[Opening DATA FOR THIS TASK section]

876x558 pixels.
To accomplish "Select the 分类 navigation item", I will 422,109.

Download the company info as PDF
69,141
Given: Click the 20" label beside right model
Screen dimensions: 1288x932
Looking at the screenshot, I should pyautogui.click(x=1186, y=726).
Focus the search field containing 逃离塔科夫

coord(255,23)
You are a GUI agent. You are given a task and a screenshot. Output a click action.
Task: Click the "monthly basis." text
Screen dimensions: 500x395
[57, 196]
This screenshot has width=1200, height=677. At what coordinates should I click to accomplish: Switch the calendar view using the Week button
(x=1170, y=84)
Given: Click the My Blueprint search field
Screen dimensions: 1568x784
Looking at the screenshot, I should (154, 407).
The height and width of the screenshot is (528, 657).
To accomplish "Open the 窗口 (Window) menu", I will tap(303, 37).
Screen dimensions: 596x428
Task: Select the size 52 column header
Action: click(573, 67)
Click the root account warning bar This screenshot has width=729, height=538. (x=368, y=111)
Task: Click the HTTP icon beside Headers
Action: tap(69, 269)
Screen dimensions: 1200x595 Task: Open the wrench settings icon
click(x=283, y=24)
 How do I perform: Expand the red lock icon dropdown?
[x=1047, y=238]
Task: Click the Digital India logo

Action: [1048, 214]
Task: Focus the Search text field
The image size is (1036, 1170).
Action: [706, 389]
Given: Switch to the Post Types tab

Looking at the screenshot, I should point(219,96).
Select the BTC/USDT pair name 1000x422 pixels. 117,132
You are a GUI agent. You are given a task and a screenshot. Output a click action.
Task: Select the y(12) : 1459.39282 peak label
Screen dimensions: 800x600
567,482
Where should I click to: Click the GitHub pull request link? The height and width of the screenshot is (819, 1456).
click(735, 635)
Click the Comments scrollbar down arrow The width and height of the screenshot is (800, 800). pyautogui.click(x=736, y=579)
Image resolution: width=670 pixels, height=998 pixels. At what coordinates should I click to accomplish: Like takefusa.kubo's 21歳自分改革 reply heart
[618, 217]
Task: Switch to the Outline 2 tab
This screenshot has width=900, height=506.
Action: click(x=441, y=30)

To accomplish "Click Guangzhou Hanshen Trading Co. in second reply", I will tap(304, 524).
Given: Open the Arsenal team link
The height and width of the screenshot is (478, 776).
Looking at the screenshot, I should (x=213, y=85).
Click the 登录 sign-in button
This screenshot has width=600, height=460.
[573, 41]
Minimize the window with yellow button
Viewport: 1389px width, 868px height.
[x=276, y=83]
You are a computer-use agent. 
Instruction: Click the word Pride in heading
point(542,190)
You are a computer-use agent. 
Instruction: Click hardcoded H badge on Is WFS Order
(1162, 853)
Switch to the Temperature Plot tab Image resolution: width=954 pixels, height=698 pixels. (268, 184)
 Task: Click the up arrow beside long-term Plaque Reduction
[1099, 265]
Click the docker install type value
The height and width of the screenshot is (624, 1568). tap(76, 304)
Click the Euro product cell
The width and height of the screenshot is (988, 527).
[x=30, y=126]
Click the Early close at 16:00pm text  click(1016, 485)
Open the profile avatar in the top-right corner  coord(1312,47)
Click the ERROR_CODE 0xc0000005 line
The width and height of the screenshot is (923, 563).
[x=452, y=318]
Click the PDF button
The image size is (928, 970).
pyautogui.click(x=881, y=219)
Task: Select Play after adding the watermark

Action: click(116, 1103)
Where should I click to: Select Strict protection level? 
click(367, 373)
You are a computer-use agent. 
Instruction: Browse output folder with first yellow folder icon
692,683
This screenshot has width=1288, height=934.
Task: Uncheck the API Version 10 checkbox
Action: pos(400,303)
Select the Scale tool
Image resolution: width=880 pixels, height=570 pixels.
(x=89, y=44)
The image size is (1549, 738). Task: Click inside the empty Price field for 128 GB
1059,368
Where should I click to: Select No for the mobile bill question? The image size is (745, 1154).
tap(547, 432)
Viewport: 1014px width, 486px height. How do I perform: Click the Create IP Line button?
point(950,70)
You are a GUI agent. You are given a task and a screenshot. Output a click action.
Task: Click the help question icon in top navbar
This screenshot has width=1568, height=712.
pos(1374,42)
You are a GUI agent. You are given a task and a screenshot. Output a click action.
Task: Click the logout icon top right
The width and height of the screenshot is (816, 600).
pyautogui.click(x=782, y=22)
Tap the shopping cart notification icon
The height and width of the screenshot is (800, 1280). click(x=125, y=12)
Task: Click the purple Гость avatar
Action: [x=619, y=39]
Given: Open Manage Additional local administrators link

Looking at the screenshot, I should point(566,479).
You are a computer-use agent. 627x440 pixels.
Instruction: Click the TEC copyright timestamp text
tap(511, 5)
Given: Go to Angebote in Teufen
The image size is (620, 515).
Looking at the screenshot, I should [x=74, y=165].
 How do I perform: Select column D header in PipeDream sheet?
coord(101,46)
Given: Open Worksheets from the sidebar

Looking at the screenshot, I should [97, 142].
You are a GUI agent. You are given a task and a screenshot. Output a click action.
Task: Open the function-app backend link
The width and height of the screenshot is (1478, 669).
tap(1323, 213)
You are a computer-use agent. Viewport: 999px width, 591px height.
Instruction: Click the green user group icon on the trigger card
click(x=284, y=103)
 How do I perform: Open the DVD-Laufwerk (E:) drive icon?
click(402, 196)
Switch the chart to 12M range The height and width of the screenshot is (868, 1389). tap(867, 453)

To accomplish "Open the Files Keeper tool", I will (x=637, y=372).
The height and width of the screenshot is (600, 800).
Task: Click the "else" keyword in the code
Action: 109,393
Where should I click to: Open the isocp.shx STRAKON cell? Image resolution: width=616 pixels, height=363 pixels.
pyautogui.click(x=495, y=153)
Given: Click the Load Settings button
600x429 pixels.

[Closing DATA FOR THIS TASK section]

▶ **YOUR OBJECTIVE**: Beginning at the line above that contains "Task: Focus the Search text field", return each line exactly through the line that contains "Task: Switch to the Outline 2 tab", and no others.

▶ **TASK SOLUTION**:
Task: Focus the Search text field
The image size is (1036, 1170).
Action: [706, 389]
Given: Switch to the Post Types tab

Looking at the screenshot, I should point(219,96).
Select the BTC/USDT pair name 1000x422 pixels. 117,132
You are a GUI agent. You are given a task and a screenshot. Output a click action.
Task: Select the y(12) : 1459.39282 peak label
Screen dimensions: 800x600
567,482
Where should I click to: Click the GitHub pull request link? The height and width of the screenshot is (819, 1456).
click(735, 635)
Click the Comments scrollbar down arrow The width and height of the screenshot is (800, 800). pyautogui.click(x=736, y=579)
Image resolution: width=670 pixels, height=998 pixels. At what coordinates should I click to accomplish: Like takefusa.kubo's 21歳自分改革 reply heart
[618, 217]
Task: Switch to the Outline 2 tab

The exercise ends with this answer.